Most people agree you should eat a variety of fruits and vegetables. We try to emphasize the vegetables over the fruits, but there’s the whole fruit-tastes-way-better thing. So if we eat plants I call it a win.
Here are 5 ways I buy fruits and vegetables without opening a wholesale grocery store account.
1. Sales at Aldi
Here’s Aldi again. Hands down the best prices on produce. They stock all the staples – lettuce, celery, apples, bananas – and carry great prices on whatever’s in season. Additionally, they sell LOTS of certified organics at prices that beat other stores.
2. Bulk Natural Foods
My other staple is Bulk Natural Foods. They sell seasonal produce by the box throughout the year. We buy bushels of peaches in the summer, then apples and sweet potatoes in the fall. If we don’t eat it all, I freeze it the easy way.
3. Local
Make friends at your local farmer’s market or with the couple selling out of their truck. I can’t tell you how much free produce I receive by shopping at one stand, building relationships, and negotiating deals.
The best ones involve getting “seconds” (bruised and overripe produce – perfect for freezing or cooking) for free or asking something like “If I fill this box every week, what would you charge?”
4. Frozen Vegetables & Fruit
If I buy something that’s not in season, I buy frozen. Frozen produce is picked when it’s ripe, frozen quickly, then shipped. Conversely, out of season fresh produce is picked unripe, sprayed to keep it from ripening, then shipped. The taste and quality is inferior. And frozen produce retains most of its nutrients.
Aldi comes to the rescue with consistent $1/bag frozen vegetables. Costco is a great source for organic frozen produce at rock bottom prices.
5. Garden
It’s not everybody’s thing, but I slowly cultivated my gardening skills over the last 7 years. I started with a pot of tomatoes and lettuce (epic tomato fail). Then expanded to cucumbers and herbs (epic cucumber fail).
Eventually, I read the Square Foot Gardening book, discovered Pallet Gardens, and BAM. Grew my best garden to date.
I won’t claim gardening absolutely saves you money. It can, but be willing to slowly learn and experiment.
What We Avoid
Generally, we avoid canned vegetables outside of tomatoes and tomato paste. They’re nutritionally inferior, there’s the whole BPA thing, and the taste is ho-hum.
Almost everyone agrees that lots of plants is good for your diet. Maybe I need to ration our apples a little better.
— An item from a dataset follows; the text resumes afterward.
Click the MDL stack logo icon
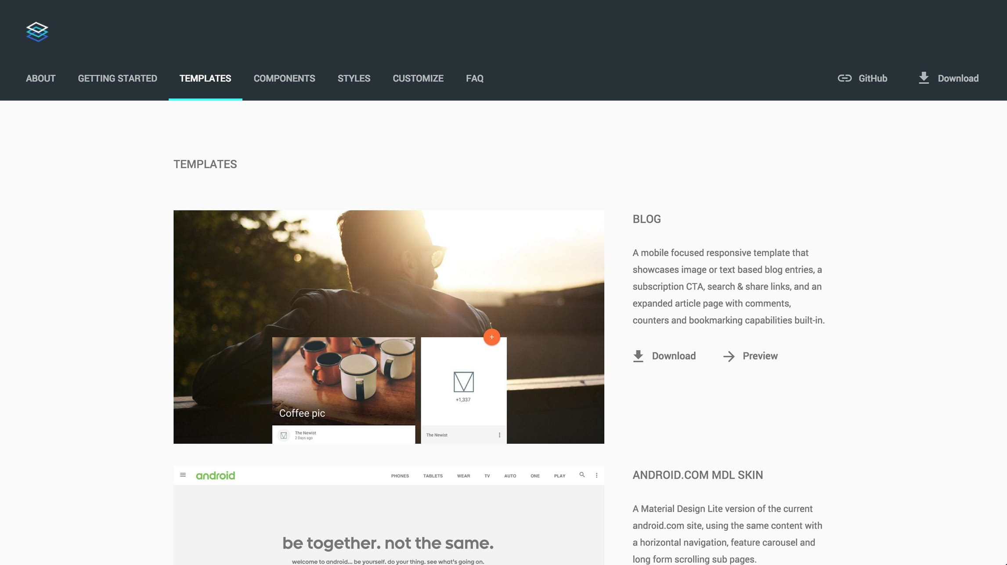1007x565 pixels. [37, 31]
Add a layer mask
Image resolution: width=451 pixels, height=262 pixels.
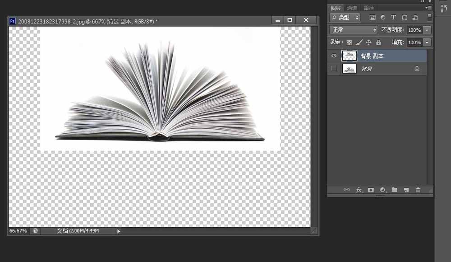point(372,190)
However, as long as I follow these 5 guidelines, we keep a healthy variety of fruits and vegetables in our house without breaking the bank.
What You Can Do Now:
What are some hacks you use to save money but still keep the fruits and veggies stocked in your fridge?
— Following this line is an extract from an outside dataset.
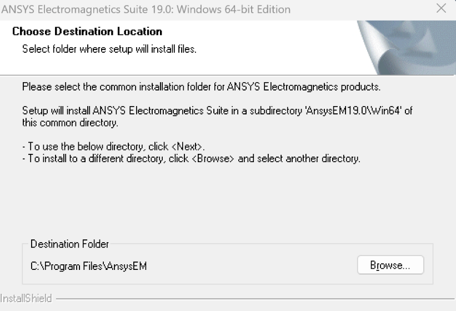Click the horizontal line beside InstallShield

pyautogui.click(x=250, y=299)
If you found this post helpful, let us know! Leave a comment, share it on Facebook or Pinterest, and follow us on Instagram or YouTube for more!
Slash your grocery budget and feed your family real food! Get simple, frugal, real food menu plans every month for FREE in the Cheapskate Cooks’ 1-Min Email. Get your first one here.
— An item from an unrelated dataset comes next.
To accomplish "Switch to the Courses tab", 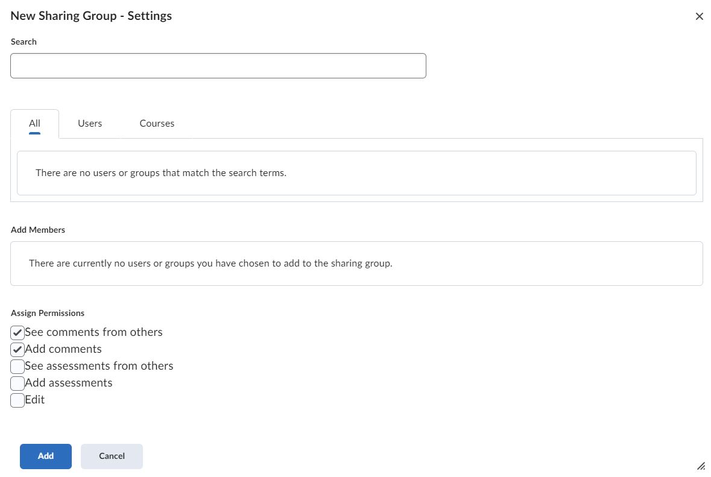I will click(156, 123).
Love this post! I need to go to Aldi more- it’s a little further away so I tend to settle for my local grocery stores instead. I know I could be saving a lot if i went there more.
I agree – it’s hard to pass multiple grocery stores on the way to Aldi. But THE SAVINGS is awesome. Every time I finish checking out I’m like I LOVE THIS STORE. Every other grocery store makes me a little depressed after checkout, haha.
Visit a local PYO farm. You can buy fresh fruit and vegetables on the cheap there after you have picked it. Or alternatively go to a farm shop in order to see what they have available at low prices. Another way to find fresh fruit and veg is to ask family, friends etc if they can pass on leftover non rotting fruit or veg. Last of all, try a farmer market.
Thanks for the suggestions! Where we live, the PYO farm prices are premium – not at all a money saver. But they are a good experience and I like supporting local farms, so we try to make it work as best we can. What are the farm shops like where you live? I don’t think we really have any here.